Best wine pairing for barbecue?
- Robert Lauriston Jul 2, 2007 02:42 PM
Smoky spareribs. Sauce on the side so no need to worry about the sweet / sour issue.
Big zinfandel's a classic.
How bout a petite sirah?
David Bruce is available at a lot of places, though it's nothing special.
Rosenblum Heritage Clones from SF is very good for the price.
If you feel like shelling out a little more, the Stags Leap is always good, although it may be better suited for something like a steak au poivre.
robert...a list of wines from parker's column in the magazine at the center of the food and wine universe, Business Week. just kidding. first his pick on rosés, the second specifically for BBQ. enjoy:
Dominio de Eguren 2005 Protocolo Rosada (Castilla, Spain)
89 points. A dry, zesty rosé with surprising body, a fragrant personality (strawberries and cherries), and a crisp, zingy finish. It is a blend of 50% bobal and 50% tempranillo. $6
Château Guiot 2005 Rosé Costières de Nîmes (Languedoc, France)
87 points. A blend of 55% syrah, 40% grenache, and 5% mourvèdre, it displays a nose of spicy raspberries and pepper. Light to medium-bodied and satin-textured, it offers a flavor profile of red fruits with a note of peach that makes an appearance in the finish. Drink it over the next six to nine months. $10
Falesco 2005 Vitiano Rosé (Umbria, Italy)

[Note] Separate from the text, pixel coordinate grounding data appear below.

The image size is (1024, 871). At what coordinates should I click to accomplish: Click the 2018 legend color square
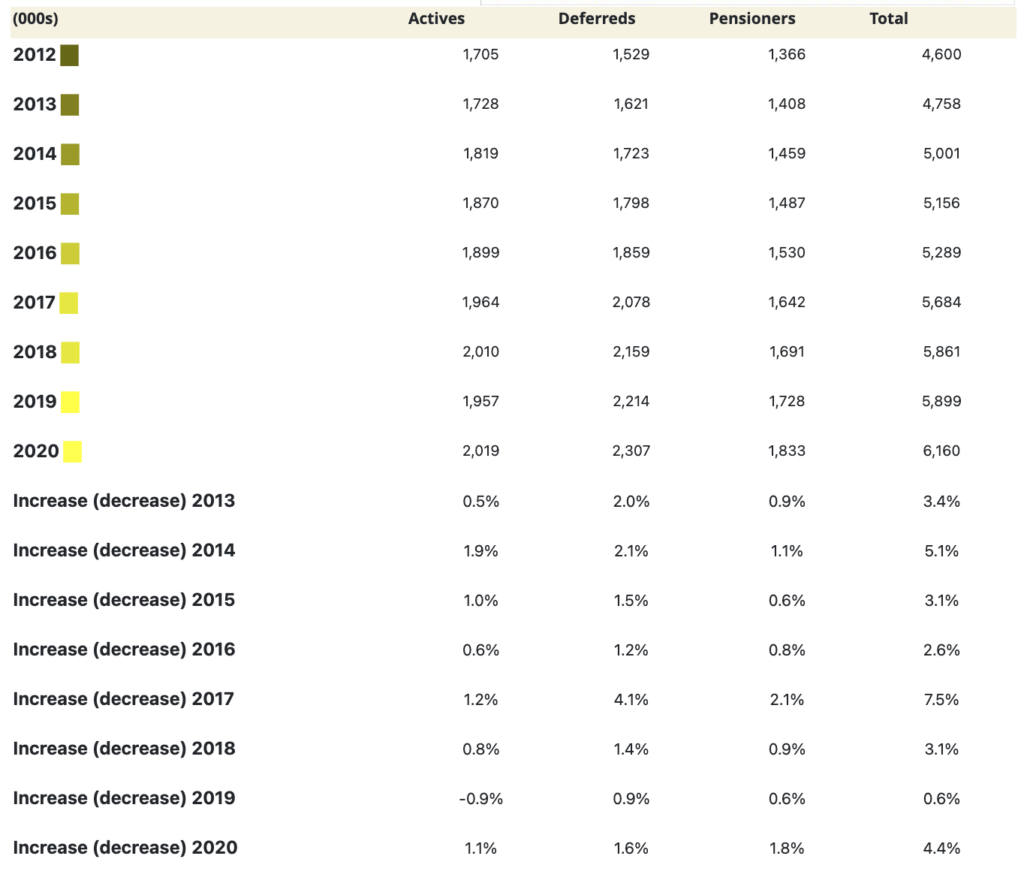point(70,352)
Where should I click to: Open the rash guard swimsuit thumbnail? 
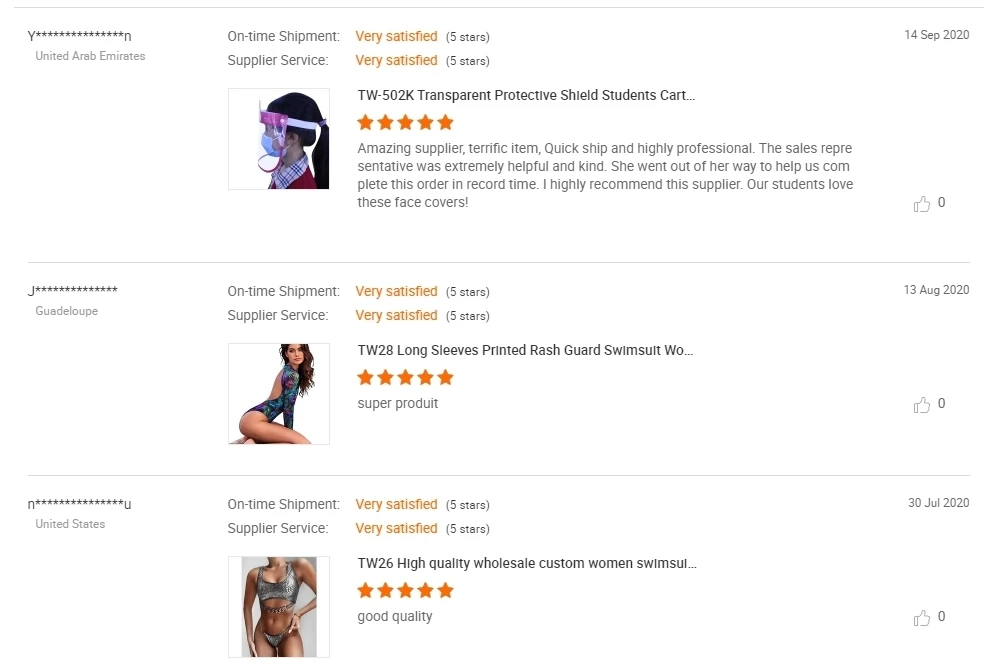coord(278,394)
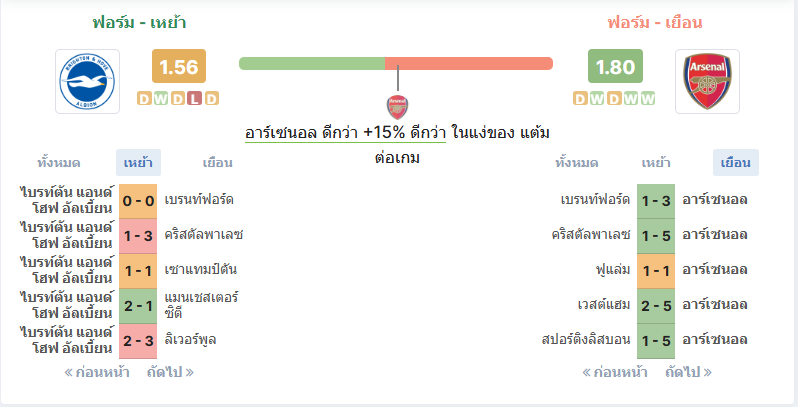Select เยือน tab under Brighton form
Screen dimensions: 798x407
(x=217, y=163)
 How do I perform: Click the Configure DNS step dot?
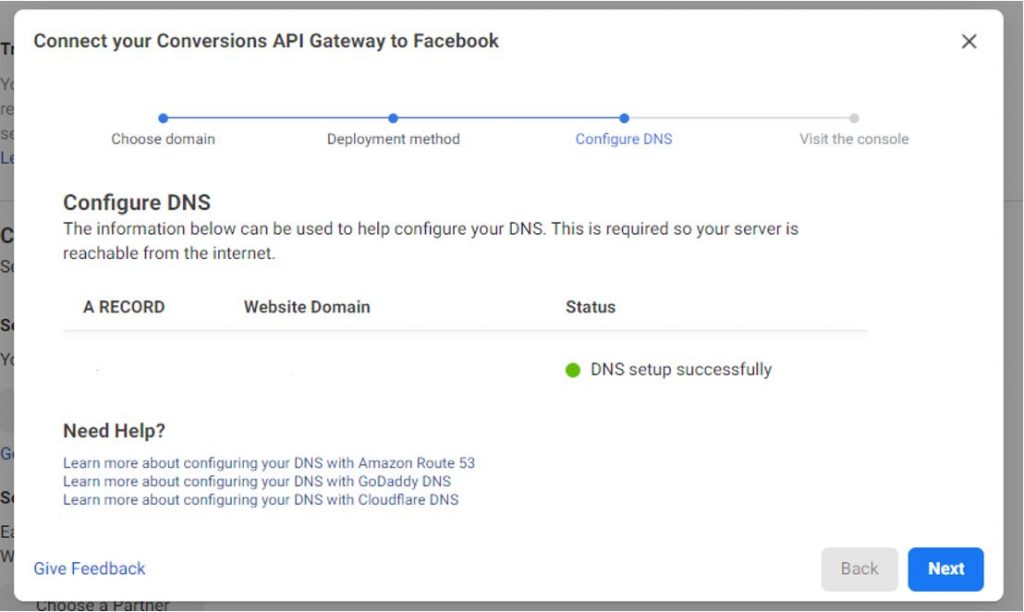click(x=624, y=118)
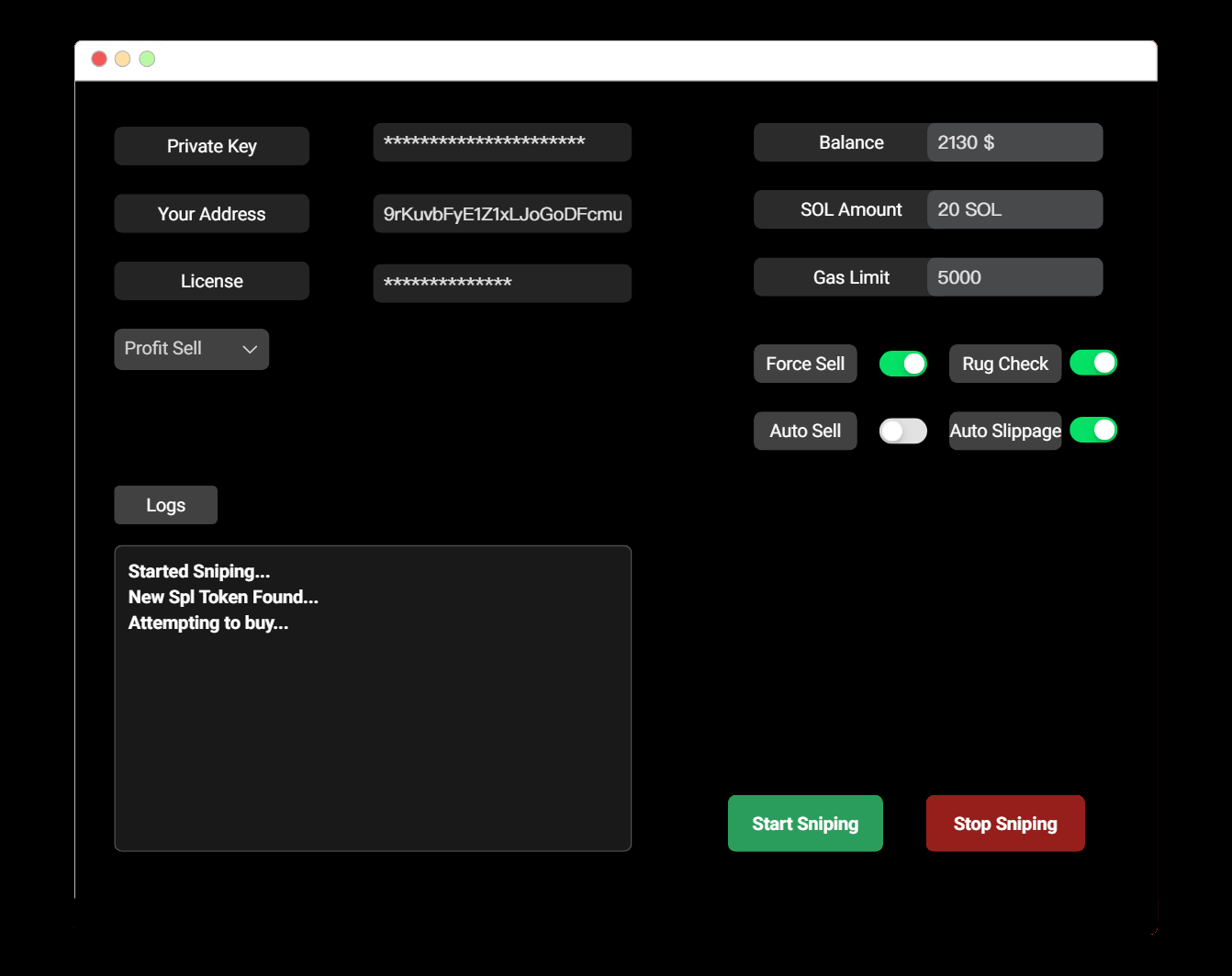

87 points. It's a blend of merlot, sangiovese, cabernet sauvignon, and a touch of aleatico. The dramatic ruby color is followed by a floral, kirsch-liqueur-like nose, fresh, lively strawberry and cherry flavors, and a zesty finish. Consume it before the end of 2006. $10
Turkey Flat Vineyards 2006 Rosé (Barossa, Australia)
90 points. A dramatic neon pink color (will it glow in the dark?) is followed by a full-bodied, dry, fresh, flamboyant rosé made from a combination of grenache, cabernet sauvignon, shiraz, and dolcetto. It boasts a knockout bouquet of strawberries and cherries, terrific fruit, and plenty of body as well as flavor volume. Enjoy it over the next 12 months. $16
Torbreck 2005 Saignée (Barossa, Australia)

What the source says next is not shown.